Ted Talks - PCA and Clustering

AAAS24

April 5, 2022

Coding

TED Talks is a fascinating source of content. Kaggle offers a dataset on TED Talks posted on the website. As a TED Talk fan, I wanted to understand the type of resources available.

This is the third article in a series of a larger project that includes several data science techniques, including: scrapping a website, data wrangling, data classification techniques (PCA and clustering) and Machine Learning techniques. Here are the links to all the articles in this series:

To learn more about the full code on this project, please visit the code library. You can also use this Colab notebook to follow along.

Principal Component Analysis (PCA)

With the two dataframes created on previous article, we proceed to apply data science techniques to understand the dataset and explore key variables.

Even through the dataset is intuitively simple to understand, I wanted to practice doing a PCA analysis, which is normally reserved for models with many variables.

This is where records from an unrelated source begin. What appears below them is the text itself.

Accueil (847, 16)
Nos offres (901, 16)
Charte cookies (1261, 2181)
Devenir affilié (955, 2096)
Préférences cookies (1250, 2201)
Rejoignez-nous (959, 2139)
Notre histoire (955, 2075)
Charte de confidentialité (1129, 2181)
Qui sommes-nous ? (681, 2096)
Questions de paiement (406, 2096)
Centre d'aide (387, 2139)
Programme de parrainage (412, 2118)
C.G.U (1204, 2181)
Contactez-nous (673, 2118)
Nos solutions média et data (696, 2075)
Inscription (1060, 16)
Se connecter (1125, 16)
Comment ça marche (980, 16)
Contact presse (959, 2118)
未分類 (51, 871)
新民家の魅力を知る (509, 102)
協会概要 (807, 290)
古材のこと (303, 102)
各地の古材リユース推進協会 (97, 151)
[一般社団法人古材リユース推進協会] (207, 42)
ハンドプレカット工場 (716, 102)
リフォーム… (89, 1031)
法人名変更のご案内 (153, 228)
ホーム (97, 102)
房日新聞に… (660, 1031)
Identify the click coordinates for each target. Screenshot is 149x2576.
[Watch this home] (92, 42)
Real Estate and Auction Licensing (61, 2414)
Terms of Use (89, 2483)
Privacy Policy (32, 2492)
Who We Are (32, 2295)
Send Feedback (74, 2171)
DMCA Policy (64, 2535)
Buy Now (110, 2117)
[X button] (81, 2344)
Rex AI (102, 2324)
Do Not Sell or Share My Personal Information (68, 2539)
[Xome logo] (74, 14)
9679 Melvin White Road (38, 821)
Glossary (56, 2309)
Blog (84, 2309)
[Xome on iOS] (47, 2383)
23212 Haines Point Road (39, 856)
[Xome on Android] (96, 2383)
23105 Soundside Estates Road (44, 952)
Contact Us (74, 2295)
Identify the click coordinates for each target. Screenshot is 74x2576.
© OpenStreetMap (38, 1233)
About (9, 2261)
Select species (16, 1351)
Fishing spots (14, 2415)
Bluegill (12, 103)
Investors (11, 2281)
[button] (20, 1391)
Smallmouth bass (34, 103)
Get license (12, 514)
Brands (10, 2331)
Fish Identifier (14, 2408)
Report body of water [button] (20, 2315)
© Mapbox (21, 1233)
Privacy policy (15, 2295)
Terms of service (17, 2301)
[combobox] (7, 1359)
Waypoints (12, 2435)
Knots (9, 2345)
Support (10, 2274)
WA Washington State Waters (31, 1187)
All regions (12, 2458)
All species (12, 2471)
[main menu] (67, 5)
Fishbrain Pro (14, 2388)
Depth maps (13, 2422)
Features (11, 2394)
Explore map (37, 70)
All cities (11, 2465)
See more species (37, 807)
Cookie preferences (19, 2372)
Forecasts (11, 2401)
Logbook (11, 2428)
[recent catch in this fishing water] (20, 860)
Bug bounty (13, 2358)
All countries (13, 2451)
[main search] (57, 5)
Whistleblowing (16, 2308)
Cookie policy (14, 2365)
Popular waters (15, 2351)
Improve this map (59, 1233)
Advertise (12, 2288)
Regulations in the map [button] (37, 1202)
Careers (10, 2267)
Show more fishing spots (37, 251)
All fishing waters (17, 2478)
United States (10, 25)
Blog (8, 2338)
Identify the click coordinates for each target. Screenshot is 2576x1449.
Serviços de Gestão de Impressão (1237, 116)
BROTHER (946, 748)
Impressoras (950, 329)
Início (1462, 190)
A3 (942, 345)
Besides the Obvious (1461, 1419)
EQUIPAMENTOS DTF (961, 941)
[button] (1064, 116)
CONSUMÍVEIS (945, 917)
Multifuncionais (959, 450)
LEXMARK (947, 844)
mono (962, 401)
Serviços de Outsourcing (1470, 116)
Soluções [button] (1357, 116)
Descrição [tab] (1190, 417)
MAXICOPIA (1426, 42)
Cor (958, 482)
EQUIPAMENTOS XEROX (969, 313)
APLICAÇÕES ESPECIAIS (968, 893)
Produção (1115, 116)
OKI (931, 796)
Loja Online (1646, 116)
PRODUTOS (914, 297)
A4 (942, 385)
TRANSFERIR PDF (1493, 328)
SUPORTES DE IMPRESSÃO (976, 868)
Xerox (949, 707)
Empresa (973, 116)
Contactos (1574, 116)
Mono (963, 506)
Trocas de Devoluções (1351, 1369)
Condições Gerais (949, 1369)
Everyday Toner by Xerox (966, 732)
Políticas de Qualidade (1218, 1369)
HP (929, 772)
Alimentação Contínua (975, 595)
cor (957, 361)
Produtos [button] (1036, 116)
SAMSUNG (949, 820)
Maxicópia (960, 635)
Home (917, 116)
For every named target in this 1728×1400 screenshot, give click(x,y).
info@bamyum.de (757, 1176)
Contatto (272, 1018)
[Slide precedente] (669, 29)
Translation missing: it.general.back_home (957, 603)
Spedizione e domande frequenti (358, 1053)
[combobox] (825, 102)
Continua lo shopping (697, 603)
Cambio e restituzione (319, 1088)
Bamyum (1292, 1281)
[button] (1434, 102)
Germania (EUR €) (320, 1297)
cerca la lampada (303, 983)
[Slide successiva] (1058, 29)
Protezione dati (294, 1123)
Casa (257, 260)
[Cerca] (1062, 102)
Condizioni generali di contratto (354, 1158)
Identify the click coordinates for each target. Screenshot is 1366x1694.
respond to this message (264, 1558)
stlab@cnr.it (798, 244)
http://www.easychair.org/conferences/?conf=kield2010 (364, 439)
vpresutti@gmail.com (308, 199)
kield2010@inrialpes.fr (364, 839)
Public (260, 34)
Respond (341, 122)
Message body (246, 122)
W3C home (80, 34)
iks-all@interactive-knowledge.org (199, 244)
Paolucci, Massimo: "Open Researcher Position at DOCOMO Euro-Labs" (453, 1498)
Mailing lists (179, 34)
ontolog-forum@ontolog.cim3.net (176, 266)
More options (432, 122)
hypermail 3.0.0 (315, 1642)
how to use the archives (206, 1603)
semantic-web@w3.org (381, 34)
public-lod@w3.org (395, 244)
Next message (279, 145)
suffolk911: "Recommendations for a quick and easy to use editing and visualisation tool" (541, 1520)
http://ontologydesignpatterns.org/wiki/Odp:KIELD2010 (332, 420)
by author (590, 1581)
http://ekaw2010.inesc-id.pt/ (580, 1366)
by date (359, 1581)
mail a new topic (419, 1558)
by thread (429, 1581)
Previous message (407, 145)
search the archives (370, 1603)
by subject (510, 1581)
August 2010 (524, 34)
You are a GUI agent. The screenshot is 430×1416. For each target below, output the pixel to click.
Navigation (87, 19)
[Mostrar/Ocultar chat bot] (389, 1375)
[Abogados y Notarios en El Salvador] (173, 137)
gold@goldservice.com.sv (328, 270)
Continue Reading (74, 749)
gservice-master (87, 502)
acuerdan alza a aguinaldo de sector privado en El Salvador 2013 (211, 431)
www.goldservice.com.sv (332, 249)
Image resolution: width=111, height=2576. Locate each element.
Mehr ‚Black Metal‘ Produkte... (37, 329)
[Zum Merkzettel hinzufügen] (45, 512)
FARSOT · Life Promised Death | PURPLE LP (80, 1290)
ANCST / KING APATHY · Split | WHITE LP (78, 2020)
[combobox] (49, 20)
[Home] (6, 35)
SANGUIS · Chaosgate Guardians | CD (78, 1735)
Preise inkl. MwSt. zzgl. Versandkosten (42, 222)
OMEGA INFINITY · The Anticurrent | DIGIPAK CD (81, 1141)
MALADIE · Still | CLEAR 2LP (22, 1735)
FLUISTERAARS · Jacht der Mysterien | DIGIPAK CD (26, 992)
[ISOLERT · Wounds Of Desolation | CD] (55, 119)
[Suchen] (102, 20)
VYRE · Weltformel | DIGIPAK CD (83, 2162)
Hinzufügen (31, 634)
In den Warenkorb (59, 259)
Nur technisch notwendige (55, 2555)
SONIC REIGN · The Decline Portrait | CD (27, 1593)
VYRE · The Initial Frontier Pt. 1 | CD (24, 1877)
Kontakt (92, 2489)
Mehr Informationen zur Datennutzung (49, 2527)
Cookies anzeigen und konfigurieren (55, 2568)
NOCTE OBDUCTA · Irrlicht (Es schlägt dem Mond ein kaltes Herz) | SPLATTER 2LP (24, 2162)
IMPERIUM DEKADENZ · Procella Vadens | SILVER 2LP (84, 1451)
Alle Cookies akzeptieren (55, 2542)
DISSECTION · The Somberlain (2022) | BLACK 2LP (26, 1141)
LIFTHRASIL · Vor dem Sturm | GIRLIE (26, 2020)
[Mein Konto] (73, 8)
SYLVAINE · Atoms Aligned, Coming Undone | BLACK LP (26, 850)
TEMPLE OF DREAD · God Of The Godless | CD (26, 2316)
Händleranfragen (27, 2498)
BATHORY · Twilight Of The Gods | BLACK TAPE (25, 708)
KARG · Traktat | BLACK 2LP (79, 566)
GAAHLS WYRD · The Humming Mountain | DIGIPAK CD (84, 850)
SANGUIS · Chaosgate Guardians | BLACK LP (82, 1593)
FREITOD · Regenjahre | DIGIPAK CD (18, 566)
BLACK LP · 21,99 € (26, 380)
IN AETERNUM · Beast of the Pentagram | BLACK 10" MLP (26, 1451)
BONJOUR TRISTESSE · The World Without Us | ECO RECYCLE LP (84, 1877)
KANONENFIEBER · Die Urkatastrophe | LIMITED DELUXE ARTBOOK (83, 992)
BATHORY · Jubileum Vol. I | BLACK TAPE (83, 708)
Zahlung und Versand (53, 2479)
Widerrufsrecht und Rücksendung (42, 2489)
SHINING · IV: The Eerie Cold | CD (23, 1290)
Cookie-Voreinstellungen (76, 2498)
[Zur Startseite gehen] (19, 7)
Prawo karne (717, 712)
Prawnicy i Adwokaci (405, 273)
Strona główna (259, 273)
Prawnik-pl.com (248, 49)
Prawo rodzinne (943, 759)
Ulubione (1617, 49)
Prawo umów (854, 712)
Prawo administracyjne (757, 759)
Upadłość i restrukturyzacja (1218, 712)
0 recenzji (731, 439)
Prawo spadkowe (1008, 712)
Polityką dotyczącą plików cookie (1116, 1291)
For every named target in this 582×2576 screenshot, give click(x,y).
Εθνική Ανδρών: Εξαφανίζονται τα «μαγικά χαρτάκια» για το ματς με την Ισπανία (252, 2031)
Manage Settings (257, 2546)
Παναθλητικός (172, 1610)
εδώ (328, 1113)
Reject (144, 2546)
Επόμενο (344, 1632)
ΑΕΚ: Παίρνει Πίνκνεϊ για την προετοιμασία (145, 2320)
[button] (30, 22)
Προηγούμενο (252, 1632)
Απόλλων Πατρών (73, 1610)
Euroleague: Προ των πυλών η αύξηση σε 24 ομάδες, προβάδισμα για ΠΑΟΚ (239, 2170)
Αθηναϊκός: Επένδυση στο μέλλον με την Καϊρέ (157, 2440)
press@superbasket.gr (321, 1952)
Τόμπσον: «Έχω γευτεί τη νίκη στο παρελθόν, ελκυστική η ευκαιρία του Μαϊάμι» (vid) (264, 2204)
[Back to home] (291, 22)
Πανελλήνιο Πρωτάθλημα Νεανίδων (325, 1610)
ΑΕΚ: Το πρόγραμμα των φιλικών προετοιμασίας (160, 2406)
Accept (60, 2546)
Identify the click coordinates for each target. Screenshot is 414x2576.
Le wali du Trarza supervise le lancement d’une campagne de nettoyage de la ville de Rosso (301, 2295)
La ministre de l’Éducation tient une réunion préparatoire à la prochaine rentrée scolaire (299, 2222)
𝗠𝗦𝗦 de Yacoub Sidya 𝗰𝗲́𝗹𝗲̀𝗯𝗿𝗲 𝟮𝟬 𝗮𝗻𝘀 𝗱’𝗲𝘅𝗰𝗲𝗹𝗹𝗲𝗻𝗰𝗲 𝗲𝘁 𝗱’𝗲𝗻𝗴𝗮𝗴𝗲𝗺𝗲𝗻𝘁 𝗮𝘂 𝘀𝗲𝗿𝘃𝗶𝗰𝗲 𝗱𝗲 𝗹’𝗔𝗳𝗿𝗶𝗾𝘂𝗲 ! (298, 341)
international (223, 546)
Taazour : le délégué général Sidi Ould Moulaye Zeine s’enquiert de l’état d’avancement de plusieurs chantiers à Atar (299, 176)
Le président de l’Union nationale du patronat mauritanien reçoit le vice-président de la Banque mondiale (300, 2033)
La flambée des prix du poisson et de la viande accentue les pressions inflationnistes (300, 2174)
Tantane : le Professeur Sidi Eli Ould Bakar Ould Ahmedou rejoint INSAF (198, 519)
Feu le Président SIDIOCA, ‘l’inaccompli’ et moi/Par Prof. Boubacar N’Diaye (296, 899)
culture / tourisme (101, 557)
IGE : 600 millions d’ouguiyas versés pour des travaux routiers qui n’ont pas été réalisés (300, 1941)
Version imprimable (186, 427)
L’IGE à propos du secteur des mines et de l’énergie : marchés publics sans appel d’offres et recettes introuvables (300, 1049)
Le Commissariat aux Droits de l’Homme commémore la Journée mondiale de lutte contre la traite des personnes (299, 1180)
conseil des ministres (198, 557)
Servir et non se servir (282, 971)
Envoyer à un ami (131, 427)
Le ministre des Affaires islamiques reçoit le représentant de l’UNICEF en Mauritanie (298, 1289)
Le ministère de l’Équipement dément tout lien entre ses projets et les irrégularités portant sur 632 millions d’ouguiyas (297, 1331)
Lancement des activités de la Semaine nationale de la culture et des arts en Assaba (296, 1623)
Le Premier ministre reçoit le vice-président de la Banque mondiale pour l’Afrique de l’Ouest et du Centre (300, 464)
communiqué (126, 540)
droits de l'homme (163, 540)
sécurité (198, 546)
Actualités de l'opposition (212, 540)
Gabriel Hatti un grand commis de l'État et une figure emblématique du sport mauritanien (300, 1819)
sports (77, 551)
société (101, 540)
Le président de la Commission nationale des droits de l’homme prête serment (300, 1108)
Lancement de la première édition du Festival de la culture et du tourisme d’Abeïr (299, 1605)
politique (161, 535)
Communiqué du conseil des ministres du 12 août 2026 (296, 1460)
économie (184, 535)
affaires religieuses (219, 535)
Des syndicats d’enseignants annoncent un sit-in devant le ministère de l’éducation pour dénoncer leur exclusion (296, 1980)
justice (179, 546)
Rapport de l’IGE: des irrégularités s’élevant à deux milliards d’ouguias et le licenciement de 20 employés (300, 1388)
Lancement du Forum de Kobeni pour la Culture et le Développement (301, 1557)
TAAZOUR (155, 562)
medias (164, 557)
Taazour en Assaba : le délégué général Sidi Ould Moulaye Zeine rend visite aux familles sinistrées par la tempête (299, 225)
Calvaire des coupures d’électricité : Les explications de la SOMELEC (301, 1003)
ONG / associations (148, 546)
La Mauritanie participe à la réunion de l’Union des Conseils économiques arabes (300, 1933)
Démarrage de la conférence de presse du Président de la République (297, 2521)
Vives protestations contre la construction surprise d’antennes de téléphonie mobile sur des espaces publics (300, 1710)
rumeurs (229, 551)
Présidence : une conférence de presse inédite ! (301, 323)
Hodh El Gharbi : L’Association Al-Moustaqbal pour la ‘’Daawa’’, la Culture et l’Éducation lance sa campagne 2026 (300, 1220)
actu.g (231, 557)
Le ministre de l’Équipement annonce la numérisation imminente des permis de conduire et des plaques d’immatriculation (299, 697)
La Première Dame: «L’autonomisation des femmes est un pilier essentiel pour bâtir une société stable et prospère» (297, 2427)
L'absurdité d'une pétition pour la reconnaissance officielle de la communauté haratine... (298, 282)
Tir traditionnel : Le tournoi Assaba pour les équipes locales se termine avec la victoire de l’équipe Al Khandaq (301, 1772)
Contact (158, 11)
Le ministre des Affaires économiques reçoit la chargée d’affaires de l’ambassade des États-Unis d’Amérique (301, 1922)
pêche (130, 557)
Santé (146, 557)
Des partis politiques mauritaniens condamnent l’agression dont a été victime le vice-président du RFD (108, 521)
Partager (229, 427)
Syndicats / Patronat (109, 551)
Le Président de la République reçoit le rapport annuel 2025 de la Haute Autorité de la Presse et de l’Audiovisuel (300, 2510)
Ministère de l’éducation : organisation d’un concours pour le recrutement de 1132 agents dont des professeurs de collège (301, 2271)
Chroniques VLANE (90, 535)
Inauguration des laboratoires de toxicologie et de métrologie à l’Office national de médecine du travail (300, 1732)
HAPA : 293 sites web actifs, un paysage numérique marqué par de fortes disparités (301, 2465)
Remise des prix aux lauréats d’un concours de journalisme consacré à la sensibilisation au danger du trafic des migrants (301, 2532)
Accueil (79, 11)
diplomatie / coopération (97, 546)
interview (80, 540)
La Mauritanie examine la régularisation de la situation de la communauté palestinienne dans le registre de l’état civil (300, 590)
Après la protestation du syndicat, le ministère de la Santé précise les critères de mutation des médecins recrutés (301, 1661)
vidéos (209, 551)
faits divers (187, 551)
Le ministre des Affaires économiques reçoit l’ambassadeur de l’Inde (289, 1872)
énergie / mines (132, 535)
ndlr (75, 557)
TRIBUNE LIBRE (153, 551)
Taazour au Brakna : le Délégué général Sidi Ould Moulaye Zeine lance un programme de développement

To do this I followed these steps:

Prepared the dataFrame to use by dropping all categorical columns & dummy columns from df and standardized the data using the sklearn.preprocessing library called ‘StandardScaler’
Used the decomposition.PA from the Sklearn library to create dataframe with components columns:

        pca = decomposition.PCA()
        pca_X = pd.DataFrame(pca.fit_transform(X_std), columns=[f'PC{i+1}' for i in range(len(X.columns))]) 

From pca.explained_variance_ratio_, we can see that the first 2 components contain almost 50% of the data”

        print(pca.explained_variance_ratio_)

        array([2.61155893e-01, 2.09808747e-01, 1.27262369e-01, 1.19521228e-01,
        1.01198399e-01, 9.06161518e-02, 8.05875806e-02, 9.81195975e-03,
        3.76713129e-05])

Visualizing the columns in the first two principal components

        (pd.DataFrame(pca.components_, columns=X.columns)
        .iloc[:2]
        .plot.bar()
        .legend(bbox_to_anchor=(1,1)))

PC1 & PC2

CLUSTERING

1) Determining the number of clusters to use

By utilizing three separate methods of visualization, we arrived at the conclusion that 4 clusters would be the best solution for this data.

The first method is a linear representation, nicknamed ‘the elbow’, as you try to search for a break on the lines. This method suggests two potential cuts, one on1 or another at three but does not provide a clear answer.

The second method is the Silouhettes, where the shapes of the clusters do show a reasonable grouping where samples are in 4 clusters. In this case we se that the ‘bellies’ of the clusters are not as pronounced as when using 2 & 3 clusters, without a significant lost in the average score.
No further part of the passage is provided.